[Stored data entries]
----------

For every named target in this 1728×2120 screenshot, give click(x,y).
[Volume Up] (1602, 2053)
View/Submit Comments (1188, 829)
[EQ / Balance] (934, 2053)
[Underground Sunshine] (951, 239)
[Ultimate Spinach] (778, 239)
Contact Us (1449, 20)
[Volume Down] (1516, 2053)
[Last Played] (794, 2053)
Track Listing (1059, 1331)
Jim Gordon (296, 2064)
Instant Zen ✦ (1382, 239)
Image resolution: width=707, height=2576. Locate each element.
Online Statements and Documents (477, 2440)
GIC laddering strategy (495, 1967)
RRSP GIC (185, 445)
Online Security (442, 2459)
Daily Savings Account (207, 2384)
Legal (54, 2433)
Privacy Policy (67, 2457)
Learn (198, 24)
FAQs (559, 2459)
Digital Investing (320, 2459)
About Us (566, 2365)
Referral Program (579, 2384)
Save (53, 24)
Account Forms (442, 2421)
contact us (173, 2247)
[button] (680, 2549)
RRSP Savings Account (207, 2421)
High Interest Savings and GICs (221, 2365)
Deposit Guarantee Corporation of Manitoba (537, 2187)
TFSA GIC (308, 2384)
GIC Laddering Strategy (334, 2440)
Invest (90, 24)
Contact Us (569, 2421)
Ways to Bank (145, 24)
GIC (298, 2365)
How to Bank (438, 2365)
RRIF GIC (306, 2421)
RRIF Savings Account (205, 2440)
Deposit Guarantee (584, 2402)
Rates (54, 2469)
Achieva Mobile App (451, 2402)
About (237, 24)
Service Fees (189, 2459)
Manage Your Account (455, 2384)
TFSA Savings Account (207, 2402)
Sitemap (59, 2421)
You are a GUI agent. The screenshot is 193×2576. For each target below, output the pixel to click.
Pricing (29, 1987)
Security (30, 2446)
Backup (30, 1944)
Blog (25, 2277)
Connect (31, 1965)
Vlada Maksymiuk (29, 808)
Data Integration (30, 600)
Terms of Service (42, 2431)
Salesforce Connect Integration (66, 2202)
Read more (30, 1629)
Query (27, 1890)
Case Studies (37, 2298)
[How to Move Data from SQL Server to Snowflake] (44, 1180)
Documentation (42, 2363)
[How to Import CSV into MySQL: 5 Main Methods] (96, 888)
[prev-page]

----------

# [Task brief]
An identical copy of the entries above is the expected result.

# [Solution to this problem]
For every named target in this 1728×2120 screenshot, give click(x,y).
[Volume Up] (1602, 2053)
View/Submit Comments (1188, 829)
[EQ / Balance] (934, 2053)
[Underground Sunshine] (951, 239)
[Ultimate Spinach] (778, 239)
Contact Us (1449, 20)
[Volume Down] (1516, 2053)
[Last Played] (794, 2053)
Track Listing (1059, 1331)
Jim Gordon (296, 2064)
Instant Zen ✦ (1382, 239)
Image resolution: width=707, height=2576. Locate each element.
Online Statements and Documents (477, 2440)
GIC laddering strategy (495, 1967)
RRSP GIC (185, 445)
Online Security (442, 2459)
Daily Savings Account (207, 2384)
Legal (54, 2433)
Privacy Policy (67, 2457)
Learn (198, 24)
FAQs (559, 2459)
Digital Investing (320, 2459)
About Us (566, 2365)
Referral Program (579, 2384)
Save (53, 24)
Account Forms (442, 2421)
contact us (173, 2247)
[button] (680, 2549)
RRSP Savings Account (207, 2421)
High Interest Savings and GICs (221, 2365)
Deposit Guarantee Corporation of Manitoba (537, 2187)
TFSA GIC (308, 2384)
GIC Laddering Strategy (334, 2440)
Invest (90, 24)
Contact Us (569, 2421)
Ways to Bank (145, 24)
GIC (298, 2365)
How to Bank (438, 2365)
RRIF GIC (306, 2421)
RRIF Savings Account (205, 2440)
Deposit Guarantee (584, 2402)
Rates (54, 2469)
Achieva Mobile App (451, 2402)
About (237, 24)
Service Fees (189, 2459)
Manage Your Account (455, 2384)
TFSA Savings Account (207, 2402)
Sitemap (59, 2421)
You are a GUI agent. The screenshot is 193×2576. For each target below, output the pixel to click.
Pricing (29, 1987)
Security (30, 2446)
Backup (30, 1944)
Blog (25, 2277)
Connect (31, 1965)
Vlada Maksymiuk (29, 808)
Data Integration (30, 600)
Terms of Service (42, 2431)
Salesforce Connect Integration (66, 2202)
Read more (30, 1629)
Query (27, 1890)
Case Studies (37, 2298)
[How to Move Data from SQL Server to Snowflake] (44, 1180)
Documentation (42, 2363)
[How to Import CSV into MySQL: 5 Main Methods] (96, 888)
[prev-page]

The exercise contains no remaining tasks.